[SELECTED EXCERPT]
▼

Reflecting on my sleep habits
Monday, August 03, 2020
Each week I look forward to what our 5% challenge leaders post for our "Living the Good Life (LTGL)" Challenge. This week we are to sleep 7 - 9 hours and..
Well, here it is from our leaders' post:
"Our Summer theme Self Care is defined as taking an active role in protecting your own well-being, particularly during periods of stress. Getting enough quality sleep at the right times can help protect your mental health, physical health, quality of life, and safety. During sleep, your body is working to support healthy brain function and maintain your physical health.
Getting the right amount of sleep may be one of the easiest things we can do to aid in weight loss and maintain good mental health. The body works most efficiently when it's well-rested, so 7 - 9 hours is best for optimal health.
If you wake without an alarm and feel refreshed when you get up, you're likely getting the right amount of sleep for you. But many of us do not get enough sleep, which can leave us cranky and sleep-deprived struggling to make it through the day, and lacking the energy to exercise and keep within our calorie ranges. Tiredness leads to impulse eating and poor food choices, and we lack the energy to keep up with the day to day activities.

▲

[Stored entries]
▼

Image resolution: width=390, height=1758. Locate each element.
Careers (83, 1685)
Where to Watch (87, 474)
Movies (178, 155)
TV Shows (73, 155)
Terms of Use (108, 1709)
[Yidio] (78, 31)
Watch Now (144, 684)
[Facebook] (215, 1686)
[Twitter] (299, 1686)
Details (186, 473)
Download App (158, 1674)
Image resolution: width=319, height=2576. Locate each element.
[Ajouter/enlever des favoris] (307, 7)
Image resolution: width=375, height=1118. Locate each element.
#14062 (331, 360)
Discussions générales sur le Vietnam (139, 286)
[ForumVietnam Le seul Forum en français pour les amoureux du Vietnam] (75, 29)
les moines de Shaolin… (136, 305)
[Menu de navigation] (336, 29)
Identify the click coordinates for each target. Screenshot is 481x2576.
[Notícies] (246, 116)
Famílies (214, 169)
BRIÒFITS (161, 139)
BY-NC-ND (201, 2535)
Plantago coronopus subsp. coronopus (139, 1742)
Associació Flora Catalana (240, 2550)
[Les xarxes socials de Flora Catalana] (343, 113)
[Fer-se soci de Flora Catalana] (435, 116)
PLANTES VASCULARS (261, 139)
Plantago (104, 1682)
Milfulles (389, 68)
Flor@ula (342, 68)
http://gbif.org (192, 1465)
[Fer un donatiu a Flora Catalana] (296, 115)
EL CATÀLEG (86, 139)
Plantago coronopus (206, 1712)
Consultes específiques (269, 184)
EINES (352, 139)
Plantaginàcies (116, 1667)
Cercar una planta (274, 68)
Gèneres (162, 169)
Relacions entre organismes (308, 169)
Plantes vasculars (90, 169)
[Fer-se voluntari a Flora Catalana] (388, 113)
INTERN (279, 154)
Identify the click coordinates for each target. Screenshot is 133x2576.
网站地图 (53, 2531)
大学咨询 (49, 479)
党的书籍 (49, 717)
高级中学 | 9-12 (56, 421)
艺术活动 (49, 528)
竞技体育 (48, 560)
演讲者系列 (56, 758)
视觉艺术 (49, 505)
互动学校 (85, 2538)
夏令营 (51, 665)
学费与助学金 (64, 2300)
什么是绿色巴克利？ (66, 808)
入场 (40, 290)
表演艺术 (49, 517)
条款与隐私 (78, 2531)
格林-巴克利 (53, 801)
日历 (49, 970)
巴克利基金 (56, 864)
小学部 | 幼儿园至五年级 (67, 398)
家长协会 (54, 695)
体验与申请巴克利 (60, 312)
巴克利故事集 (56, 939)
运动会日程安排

▲

[REQUIRED WORK] According to the sleep-habits post, how many hours of sleep are best for optimal health? The listing is separate material, independent of the sleep-habits post.

[REPLY TO THE TASK] Seven to nine hours of sleep are best for optimal health.